PESSINO, SILVINA; ORTIZ, JUAN PABLO AMELIO; QUARIN, CAMILO LUIS; LEBLANC, OLIVIER; ESPINOZA, FRANCISCO

Bahía Blanca

Workshop; V Ciclo de seminarios sobre avances en la caracterización genética y molecular de la apomixis, CERZOS-CONICET, Bahía Blanca, 14-16 Noviembre 2016.; 2016

CERZOS-CONICET

Apomixis in flowering plants covers a wide range of reproductive behaviours that lead to seeds harbouring maternal embryos. Apomictic species likely evolved from sexual ancestors through alterations in the regulation of the core developmental programs governing sexual reproduction.

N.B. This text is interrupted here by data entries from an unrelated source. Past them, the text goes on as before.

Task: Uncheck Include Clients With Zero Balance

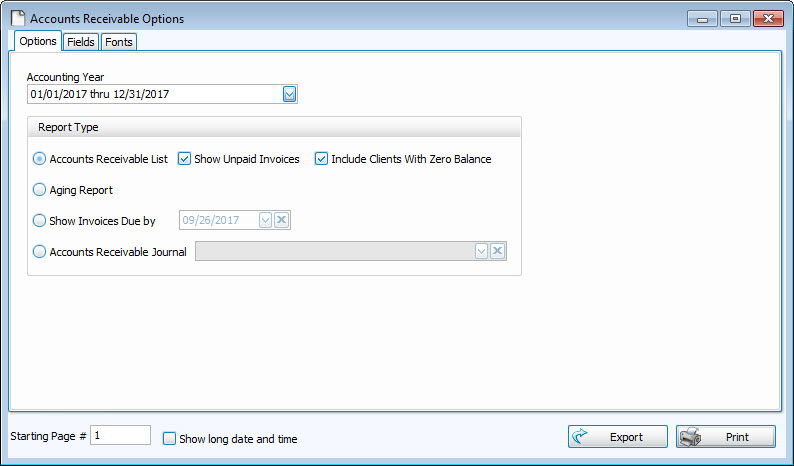Action: click(322, 159)
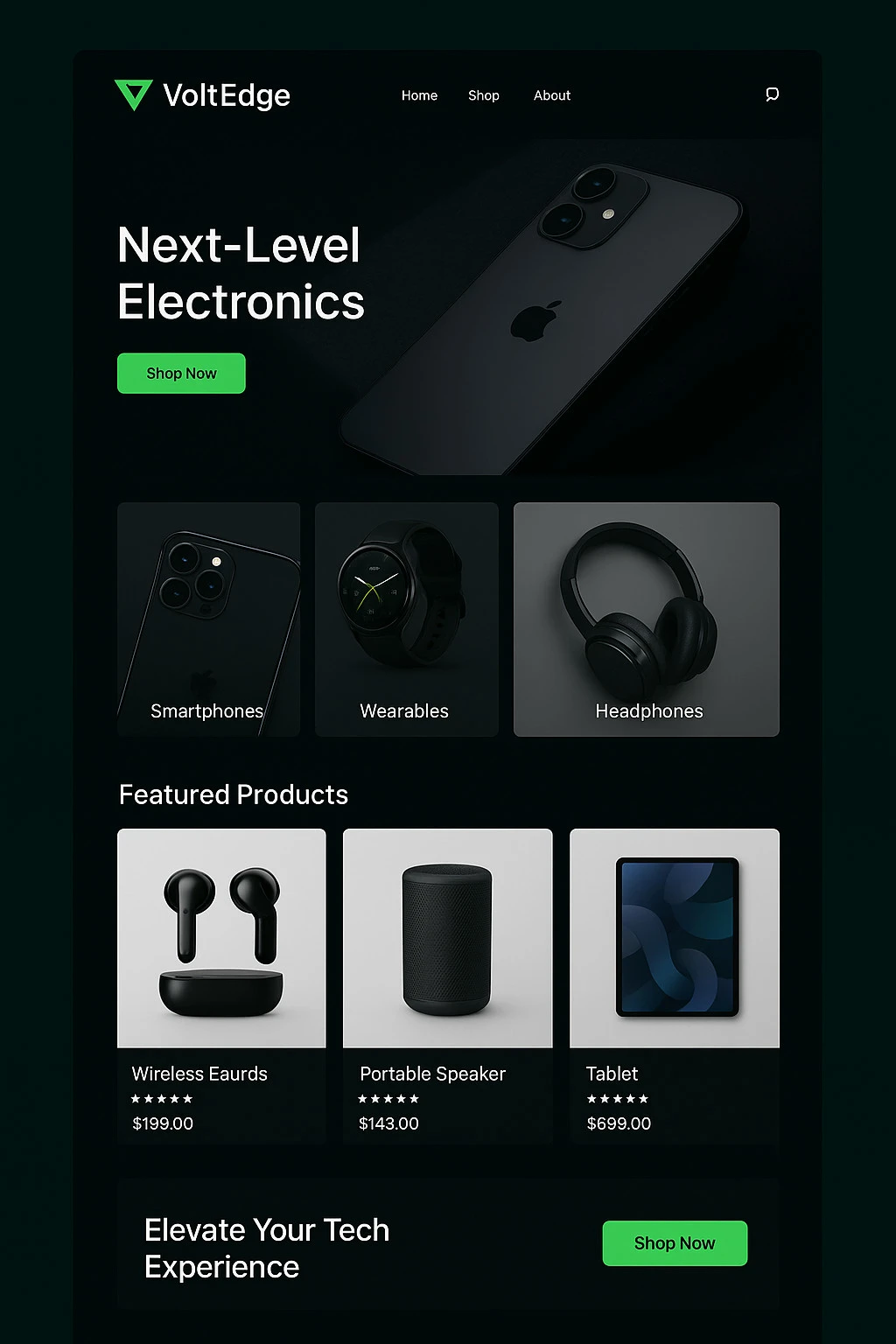Click the VoltEdge green triangle logo
The image size is (896, 1344).
(x=134, y=94)
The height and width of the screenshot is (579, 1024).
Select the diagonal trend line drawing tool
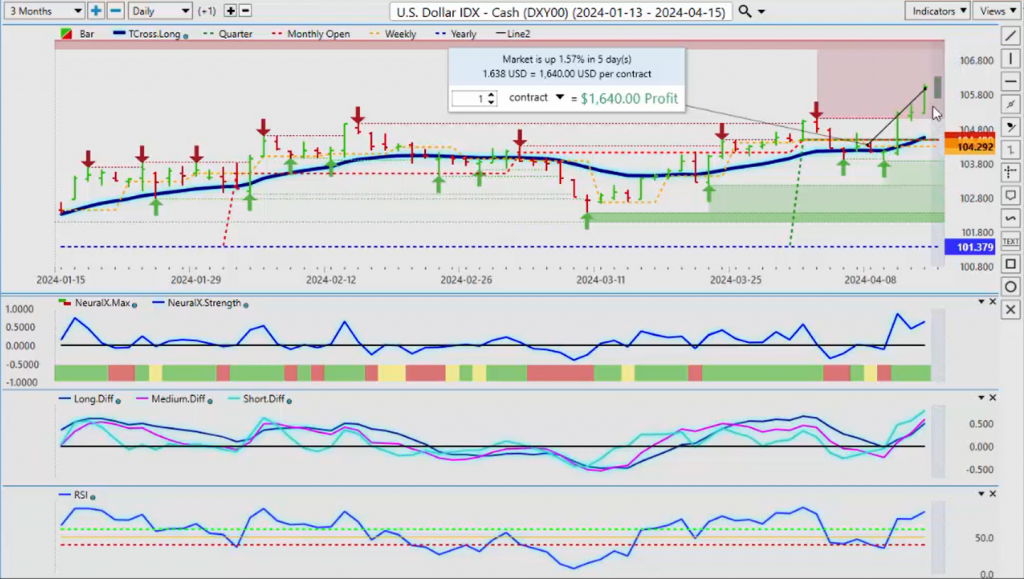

They usually form agamic complexes; i. e. sexuality and apomixis are found in different cytological compartments, with the sexual plants usually restricted to the lowest ploidy level, while apomicts are polyploid. The developmental alterations underlying apomixis are genetically determined, but the nature of both the loci and the mechanisms remains under debate. Genetic studies in several grasses (Pennisetum squamulatum, Tripsacum dactyloides, Brachiaria decumbens, Paspalum notatum) have revealed that apomixis is under the control of a limited number of loci, usually mapped in a chromosomal region affected by suppression of recombination and biased transmission (so called Apomixis-Specific Region or ASR). Further cytogenetic and sequence characterization in Pennisetum and Paspalum have shown that the ASR contains both intact and truncated genic sequences, interspaced by large retrotransposon-rich sequences. Interestingly, in contrast to the complexity found in polyploid Paspalum notatum individuals, evidences in other Paspalum species indicate contrasted situations for the ASR organization and behaviour, including: expression of apomixis at the diploid level; lower or no suppression of recombination, and absence of transmission bias. These variations question the functional role of ASR structural organization in the transition from sexuality to apomixis. To understand both the ASR organization and its role in installing apomixis in plants, we recently initiated genome sequencing of a diploid Paspalum notatum genotype that shows some levels of apomixis expression. By using the most recent sequencing technologies in genotypes covering ASR variations, we will further produce genomic and epigenomic data, to identify both regulatory and genic sequences responsible for the ASR functional role. Moreover, we will explore the evolutionary forces that shaped its (epi)genomic patterns. With regard to this, evolutionary scenarios will also be discussed.